Pauline Bird-Hart

Personal information
- Nationality: British
- Born: Pauline Bird 31 July 1957 (age 68)

Sport
- Sport: Rowing
- Club: Kingston RC Tideway Scullers School

Medal record
Rowing
Representing England
Commonwealth Games
| Silver medal – second place | 1986 Edinburgh | coxless pair |
| Silver medal – second place | 1986 Edinburgh | eight |

= Pauline Bird-Hart =

British rower

Pauline Bird-Hart (born 31 July 1957) is a British retired rower who competed at the 1976 Summer Olympics and the 1980 Summer Olympics.

==Rowing career==
Bird married fellow national champion rower Michael Hart in late 1976, then competing as Pauline Hart until 1980.
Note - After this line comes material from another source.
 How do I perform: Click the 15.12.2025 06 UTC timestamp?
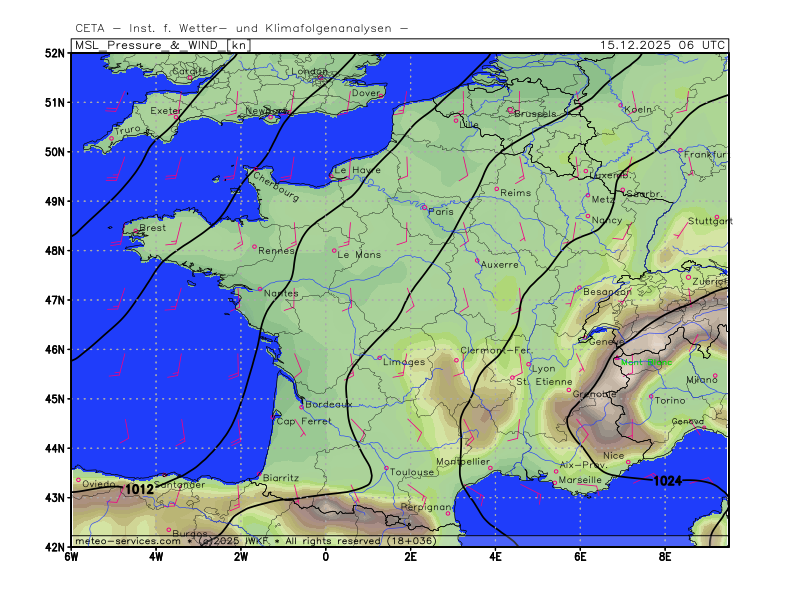point(663,45)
She was part of a composite quadruple sculls crew, that 1974 National Championships. Later that year she participated in the 1974 World Rowing Championships in Lucerne, which was the inaugural championships for women. Competing in the quadruple sculls event the crew were eliminated in the heats. She won the double sculls with Jackie Darling, rowing for a Civil Service and Weybridge Ladies composite and the quadruple sculls, at the 1975 National Rowing Championships, followed by the 1975 World Rowing Championships in Nottingham, where the crew finished 9th overall after a third-place finish in the B final. She was selected to represent Great Britain in the women's coxed fours event at the 1976 Olympics, with Diana Bishop, Clare Grove, Gill Webb and Pauline Wright, where they finished in eighth place.
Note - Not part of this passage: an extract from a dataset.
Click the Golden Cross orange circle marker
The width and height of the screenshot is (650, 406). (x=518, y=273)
In 1977 she was part of the double scull that reached the final and finished fifth at the 1977 World Rowing Championships in Amsterdam. This was the first time that a British women's crew had reached a world final. She won the 1977 National Championships and 1978 National Championships double sculls title rowing for Kingston with Astrid Ayling and the single sculls title in 1978. At the 1979 National Championships she was part of the composite crew that won the quadruple sculls. In 1980 she went to her second Olympic Games when as part of the women's coxed four, the crew finished in sixth place.

As part of the double sculls with Sandy Lutz she won the national title, at the 1983 National Rowing Championships. She represented England and won two silver medals in the eight and the coxless pair with Flo Johnston, at the 1986 Commonwealth Games in Edinburgh, Scotland.

She won another national title in 1987 in the double sculls with Julia Spence rowing for the Tideway Scullers School at the 1987 National Championships.